The time when the fields were fullest of flowers; the time when the green wheat began to grow tall, and to contain wheatears like hidden treasures among its innumerable stalks; the time when it became golden; the time when the partridges called at even in the short stubble.
The sound of the wind in the oaks and in the pines; the rush it came with across the grass; the rustle of the dry corn swinging.
The light of the sun shining on the green sward, on the treetops, on the clouds at sunset.
Storms darkening the face of heaven; strong gales casting fragments of branches afar from the trees; thunder rolling back in heavier echoes from the hills; lightning springing athwart the darkness.
The blackness of frost; the white of the snow; the crystal rime in the early morning; the heavy days of long, long rain; moaning wind in the elms.
The first swallow, and the hawthorn leaf green on the dark bough; the song of the nightingale; the first call of the cuckoo; the first apple-bloom; the first scent of the hay; the first sheaf of wheat; the first beech-boughs turning red and gold.
The coming of the redwings, and the fieldfares; the thrushes singing again in the mild autumn days; the last harebell from the hill.
The stars rising, constellation by constellation, as the year went on; those that had fulfilled their time of shining in the evening sky marching to the westwards, while others came up in the east.
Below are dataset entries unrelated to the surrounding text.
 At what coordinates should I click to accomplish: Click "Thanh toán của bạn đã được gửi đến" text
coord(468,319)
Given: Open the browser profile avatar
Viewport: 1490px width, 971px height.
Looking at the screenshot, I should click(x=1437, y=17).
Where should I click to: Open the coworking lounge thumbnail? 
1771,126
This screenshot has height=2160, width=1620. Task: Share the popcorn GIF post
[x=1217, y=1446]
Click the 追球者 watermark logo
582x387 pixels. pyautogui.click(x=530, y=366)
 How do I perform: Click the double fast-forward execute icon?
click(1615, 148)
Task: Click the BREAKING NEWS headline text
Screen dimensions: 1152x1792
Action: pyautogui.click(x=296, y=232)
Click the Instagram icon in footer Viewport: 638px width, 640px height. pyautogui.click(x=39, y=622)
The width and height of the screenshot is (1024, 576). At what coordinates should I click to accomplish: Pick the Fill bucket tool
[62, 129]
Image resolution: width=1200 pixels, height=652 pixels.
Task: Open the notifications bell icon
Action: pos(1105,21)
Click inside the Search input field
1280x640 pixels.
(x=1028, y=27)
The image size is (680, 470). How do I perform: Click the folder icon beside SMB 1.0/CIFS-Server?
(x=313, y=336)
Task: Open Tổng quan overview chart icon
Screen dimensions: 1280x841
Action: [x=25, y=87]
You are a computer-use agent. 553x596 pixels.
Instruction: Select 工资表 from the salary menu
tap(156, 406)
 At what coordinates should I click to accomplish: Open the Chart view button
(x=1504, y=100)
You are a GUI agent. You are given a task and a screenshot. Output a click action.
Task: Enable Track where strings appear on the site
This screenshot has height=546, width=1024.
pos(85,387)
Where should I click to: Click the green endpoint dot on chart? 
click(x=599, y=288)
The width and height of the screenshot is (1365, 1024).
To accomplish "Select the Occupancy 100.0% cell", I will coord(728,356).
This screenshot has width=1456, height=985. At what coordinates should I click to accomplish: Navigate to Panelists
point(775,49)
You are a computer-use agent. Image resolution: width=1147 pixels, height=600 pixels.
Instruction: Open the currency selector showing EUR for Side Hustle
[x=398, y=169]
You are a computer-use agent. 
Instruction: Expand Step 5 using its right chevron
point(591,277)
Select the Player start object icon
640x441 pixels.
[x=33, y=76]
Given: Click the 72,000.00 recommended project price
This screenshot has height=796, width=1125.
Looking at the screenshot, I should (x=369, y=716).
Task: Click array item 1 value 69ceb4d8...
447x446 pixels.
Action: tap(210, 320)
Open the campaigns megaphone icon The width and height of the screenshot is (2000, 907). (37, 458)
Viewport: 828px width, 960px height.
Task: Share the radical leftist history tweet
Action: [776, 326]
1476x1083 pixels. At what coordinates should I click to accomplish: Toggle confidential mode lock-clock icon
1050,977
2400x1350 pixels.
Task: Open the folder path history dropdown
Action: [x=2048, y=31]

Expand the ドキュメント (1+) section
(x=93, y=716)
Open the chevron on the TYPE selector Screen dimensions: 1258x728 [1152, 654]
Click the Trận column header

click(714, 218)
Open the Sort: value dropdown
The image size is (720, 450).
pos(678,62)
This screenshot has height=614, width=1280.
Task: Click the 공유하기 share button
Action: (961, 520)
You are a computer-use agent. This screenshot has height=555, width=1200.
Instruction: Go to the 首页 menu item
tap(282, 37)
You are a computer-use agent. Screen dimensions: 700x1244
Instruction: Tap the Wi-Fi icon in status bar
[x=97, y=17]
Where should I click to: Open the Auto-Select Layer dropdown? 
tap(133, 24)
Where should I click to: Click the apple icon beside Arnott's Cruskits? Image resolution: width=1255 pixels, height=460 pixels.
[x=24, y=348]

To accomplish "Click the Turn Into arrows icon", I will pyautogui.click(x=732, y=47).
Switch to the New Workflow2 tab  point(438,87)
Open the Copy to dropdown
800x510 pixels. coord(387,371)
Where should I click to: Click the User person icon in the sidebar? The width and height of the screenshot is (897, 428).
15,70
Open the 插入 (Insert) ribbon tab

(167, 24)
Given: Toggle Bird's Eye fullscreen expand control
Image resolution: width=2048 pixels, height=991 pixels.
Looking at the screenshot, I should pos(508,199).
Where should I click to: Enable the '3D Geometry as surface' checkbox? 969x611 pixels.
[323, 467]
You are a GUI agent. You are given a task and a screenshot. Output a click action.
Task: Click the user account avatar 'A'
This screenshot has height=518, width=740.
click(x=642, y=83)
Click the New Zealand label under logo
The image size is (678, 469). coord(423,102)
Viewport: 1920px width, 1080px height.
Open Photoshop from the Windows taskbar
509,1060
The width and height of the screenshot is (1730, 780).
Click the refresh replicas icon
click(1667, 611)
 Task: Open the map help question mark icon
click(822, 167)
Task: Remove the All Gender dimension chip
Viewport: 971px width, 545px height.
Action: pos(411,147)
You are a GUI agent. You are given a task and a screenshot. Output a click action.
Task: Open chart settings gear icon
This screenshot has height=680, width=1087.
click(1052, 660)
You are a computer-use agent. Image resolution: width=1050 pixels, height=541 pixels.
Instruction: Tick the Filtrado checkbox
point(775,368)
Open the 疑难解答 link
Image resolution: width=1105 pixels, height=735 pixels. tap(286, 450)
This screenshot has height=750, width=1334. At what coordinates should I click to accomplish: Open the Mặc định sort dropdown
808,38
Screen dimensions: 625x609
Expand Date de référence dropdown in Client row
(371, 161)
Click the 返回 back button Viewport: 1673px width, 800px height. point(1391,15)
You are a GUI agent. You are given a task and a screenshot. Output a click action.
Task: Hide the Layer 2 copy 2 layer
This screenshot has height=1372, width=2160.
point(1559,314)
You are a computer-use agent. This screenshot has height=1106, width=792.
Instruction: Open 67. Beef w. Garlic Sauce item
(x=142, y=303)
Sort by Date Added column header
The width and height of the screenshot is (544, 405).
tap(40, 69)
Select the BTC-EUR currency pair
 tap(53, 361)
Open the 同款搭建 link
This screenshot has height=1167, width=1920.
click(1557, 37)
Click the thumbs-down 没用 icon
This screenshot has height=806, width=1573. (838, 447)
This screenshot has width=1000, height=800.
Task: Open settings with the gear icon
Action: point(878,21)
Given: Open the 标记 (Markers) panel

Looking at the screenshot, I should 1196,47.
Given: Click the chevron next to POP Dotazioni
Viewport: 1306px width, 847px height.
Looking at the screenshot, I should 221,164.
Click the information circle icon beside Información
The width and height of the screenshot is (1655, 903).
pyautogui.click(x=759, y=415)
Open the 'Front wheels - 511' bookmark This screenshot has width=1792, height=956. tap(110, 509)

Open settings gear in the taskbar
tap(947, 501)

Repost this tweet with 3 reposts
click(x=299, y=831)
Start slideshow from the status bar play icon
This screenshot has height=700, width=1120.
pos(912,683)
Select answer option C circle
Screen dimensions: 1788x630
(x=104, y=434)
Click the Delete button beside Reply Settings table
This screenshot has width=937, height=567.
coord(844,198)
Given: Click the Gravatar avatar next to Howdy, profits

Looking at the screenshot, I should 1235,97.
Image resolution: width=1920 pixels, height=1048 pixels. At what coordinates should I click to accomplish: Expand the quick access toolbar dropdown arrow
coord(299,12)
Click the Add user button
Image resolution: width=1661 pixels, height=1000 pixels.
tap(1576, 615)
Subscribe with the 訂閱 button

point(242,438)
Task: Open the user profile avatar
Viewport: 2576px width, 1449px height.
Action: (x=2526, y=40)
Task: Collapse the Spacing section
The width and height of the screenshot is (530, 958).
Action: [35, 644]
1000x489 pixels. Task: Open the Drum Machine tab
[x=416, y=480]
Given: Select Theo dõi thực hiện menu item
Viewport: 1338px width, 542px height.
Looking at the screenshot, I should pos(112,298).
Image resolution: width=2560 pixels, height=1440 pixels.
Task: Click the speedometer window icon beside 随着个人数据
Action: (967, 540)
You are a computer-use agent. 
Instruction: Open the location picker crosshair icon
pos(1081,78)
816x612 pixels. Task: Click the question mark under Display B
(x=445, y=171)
The visible path of the earth rolling onward in space, made visible by night to those who watch the stars—visible by day in the shortening shadows of summer noon, and the long shadows of winter.
The glowing planets—calm Jupiter, red Mars, silvery Venus—glowing over the trees in the evening.
Swallows building under the eaves—swallows building in the chimneys; thrushes in the hawthorn-bushes; great missel-thrushes in the apple-trees of the orchard; the blue sparrow’s egg in the hedge; the chaffinch’s moss and lichen nest against the elm; the dove’s nest up in the copse, fearlessly building because no rude hand disturbed them; the pheasant’s eggs carelessly left on the ground by the bramble-bush, the corncrake’s found by the mower; the moorhen’s nest by the trout-pool.
She knew and loved them all—the colour and sound and light, the changing days, the creatures of the wood and of the field. With these she lived, and they became familiar to her, as the threads of the pattern are known to those who sit the livelong day embroidering—the woven embroidery of the earth; so beautiful, because without design.
Not so much the actual realities, the woods and hills, as the mystery that brooded among them. Yet “mystery” does not convey what she felt, for there was nothing concealed; rather it was the openness, the pure frankness of nature which drew her. Perhaps “glamour” would be better—the glamour of the woodland and the grassy solitude.
It was noticed that she gathered very few flowers, sometimes only bringing home some fragment of spray; it was what she felt among them that was so dear to her.
There were no women at Mr. Goring’s to show her the delicate lines that divide decorum from impropriety. He dreaded at first lest she should insensibly contract the manners of the village girls, although she did not consort with them; but he was soon set at rest on that point. Her manners remained as in the beginning; all the freedom of the fields did not induce the slightest change. Except that she romped with the great spaniel now and then, there was nothing she did the most fastidious could find fault with. Relieved of this fear, he let her wander whither she listed. Once only she overstepped the unwritten law of the country; she rode her pony into some young wheat, and galloped him to and fro.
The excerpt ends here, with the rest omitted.